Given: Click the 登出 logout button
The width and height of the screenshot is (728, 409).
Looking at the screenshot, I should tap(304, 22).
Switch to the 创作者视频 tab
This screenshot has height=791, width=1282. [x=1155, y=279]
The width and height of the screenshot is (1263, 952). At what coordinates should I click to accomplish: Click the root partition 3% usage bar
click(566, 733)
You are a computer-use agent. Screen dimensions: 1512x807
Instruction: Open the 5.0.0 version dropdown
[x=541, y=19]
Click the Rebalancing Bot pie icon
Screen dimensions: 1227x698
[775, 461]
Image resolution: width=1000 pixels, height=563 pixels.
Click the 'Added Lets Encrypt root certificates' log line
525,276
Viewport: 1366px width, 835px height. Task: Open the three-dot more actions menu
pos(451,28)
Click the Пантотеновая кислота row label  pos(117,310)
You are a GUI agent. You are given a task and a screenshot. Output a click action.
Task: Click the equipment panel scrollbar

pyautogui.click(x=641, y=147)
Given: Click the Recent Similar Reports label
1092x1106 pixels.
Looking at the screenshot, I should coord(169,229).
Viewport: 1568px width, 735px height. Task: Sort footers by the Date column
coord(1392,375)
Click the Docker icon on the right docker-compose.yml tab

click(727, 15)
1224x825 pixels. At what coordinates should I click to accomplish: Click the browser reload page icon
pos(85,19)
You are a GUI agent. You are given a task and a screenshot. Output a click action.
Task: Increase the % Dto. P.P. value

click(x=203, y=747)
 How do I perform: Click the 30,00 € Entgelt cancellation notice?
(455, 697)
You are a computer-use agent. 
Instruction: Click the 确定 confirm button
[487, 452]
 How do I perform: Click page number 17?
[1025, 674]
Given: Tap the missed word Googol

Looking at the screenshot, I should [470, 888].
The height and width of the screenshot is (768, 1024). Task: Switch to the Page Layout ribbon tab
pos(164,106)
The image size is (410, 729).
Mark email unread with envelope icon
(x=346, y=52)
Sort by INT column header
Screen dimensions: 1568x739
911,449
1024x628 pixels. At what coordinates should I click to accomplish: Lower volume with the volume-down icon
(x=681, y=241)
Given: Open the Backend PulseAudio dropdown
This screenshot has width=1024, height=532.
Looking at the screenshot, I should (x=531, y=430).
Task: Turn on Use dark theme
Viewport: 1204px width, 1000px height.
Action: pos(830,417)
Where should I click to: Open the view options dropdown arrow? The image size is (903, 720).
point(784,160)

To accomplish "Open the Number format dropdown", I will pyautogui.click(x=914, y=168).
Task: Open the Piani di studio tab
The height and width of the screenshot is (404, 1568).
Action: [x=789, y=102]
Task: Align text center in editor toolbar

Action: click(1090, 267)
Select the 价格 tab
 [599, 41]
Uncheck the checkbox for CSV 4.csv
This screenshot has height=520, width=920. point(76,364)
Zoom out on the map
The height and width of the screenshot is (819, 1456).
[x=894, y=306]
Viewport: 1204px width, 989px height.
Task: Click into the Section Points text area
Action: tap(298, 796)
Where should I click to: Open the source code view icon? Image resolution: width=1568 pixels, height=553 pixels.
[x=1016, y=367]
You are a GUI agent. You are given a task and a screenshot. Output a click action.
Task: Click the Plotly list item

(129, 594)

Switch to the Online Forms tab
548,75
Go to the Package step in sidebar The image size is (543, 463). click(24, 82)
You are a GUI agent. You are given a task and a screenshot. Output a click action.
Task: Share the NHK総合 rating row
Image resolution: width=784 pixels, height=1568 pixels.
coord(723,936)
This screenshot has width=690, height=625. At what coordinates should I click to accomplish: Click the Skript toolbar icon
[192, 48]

§ §

• _Task instructions_: Reproduce every line above, keeping each word exactly as it appears.

• _Reply_:
Given: Click the 登出 logout button
The width and height of the screenshot is (728, 409).
Looking at the screenshot, I should tap(304, 22).
Switch to the 创作者视频 tab
This screenshot has height=791, width=1282. [x=1155, y=279]
The width and height of the screenshot is (1263, 952). At what coordinates should I click to accomplish: Click the root partition 3% usage bar
click(566, 733)
You are a computer-use agent. Screen dimensions: 1512x807
Instruction: Open the 5.0.0 version dropdown
[x=541, y=19]
Click the Rebalancing Bot pie icon
Screen dimensions: 1227x698
[775, 461]
Image resolution: width=1000 pixels, height=563 pixels.
Click the 'Added Lets Encrypt root certificates' log line
525,276
Viewport: 1366px width, 835px height. Task: Open the three-dot more actions menu
pos(451,28)
Click the Пантотеновая кислота row label  pos(117,310)
You are a GUI agent. You are given a task and a screenshot. Output a click action.
Task: Click the equipment panel scrollbar

pyautogui.click(x=641, y=147)
Given: Click the Recent Similar Reports label
1092x1106 pixels.
Looking at the screenshot, I should coord(169,229).
Viewport: 1568px width, 735px height. Task: Sort footers by the Date column
coord(1392,375)
Click the Docker icon on the right docker-compose.yml tab

click(727, 15)
1224x825 pixels. At what coordinates should I click to accomplish: Click the browser reload page icon
pos(85,19)
You are a GUI agent. You are given a task and a screenshot. Output a click action.
Task: Increase the % Dto. P.P. value

click(x=203, y=747)
 How do I perform: Click the 30,00 € Entgelt cancellation notice?
(455, 697)
You are a computer-use agent. 
Instruction: Click the 确定 confirm button
[487, 452]
 How do I perform: Click page number 17?
[1025, 674]
Given: Tap the missed word Googol

Looking at the screenshot, I should [470, 888].
The height and width of the screenshot is (768, 1024). Task: Switch to the Page Layout ribbon tab
pos(164,106)
The image size is (410, 729).
Mark email unread with envelope icon
(x=346, y=52)
Sort by INT column header
Screen dimensions: 1568x739
911,449
1024x628 pixels. At what coordinates should I click to accomplish: Lower volume with the volume-down icon
(x=681, y=241)
Given: Open the Backend PulseAudio dropdown
This screenshot has width=1024, height=532.
Looking at the screenshot, I should (x=531, y=430).
Task: Turn on Use dark theme
Viewport: 1204px width, 1000px height.
Action: pos(830,417)
Where should I click to: Open the view options dropdown arrow? The image size is (903, 720).
point(784,160)

To accomplish "Open the Number format dropdown", I will pyautogui.click(x=914, y=168).
Task: Open the Piani di studio tab
The height and width of the screenshot is (404, 1568).
Action: [x=789, y=102]
Task: Align text center in editor toolbar

Action: click(1090, 267)
Select the 价格 tab
 [599, 41]
Uncheck the checkbox for CSV 4.csv
This screenshot has height=520, width=920. point(76,364)
Zoom out on the map
The height and width of the screenshot is (819, 1456).
[x=894, y=306]
Viewport: 1204px width, 989px height.
Task: Click into the Section Points text area
Action: tap(298, 796)
Where should I click to: Open the source code view icon? Image resolution: width=1568 pixels, height=553 pixels.
[x=1016, y=367]
You are a GUI agent. You are given a task and a screenshot. Output a click action.
Task: Click the Plotly list item

(129, 594)

Switch to the Online Forms tab
548,75
Go to the Package step in sidebar The image size is (543, 463). click(24, 82)
You are a GUI agent. You are given a task and a screenshot. Output a click action.
Task: Share the NHK総合 rating row
Image resolution: width=784 pixels, height=1568 pixels.
coord(723,936)
This screenshot has width=690, height=625. At what coordinates should I click to accomplish: Click the Skript toolbar icon
[192, 48]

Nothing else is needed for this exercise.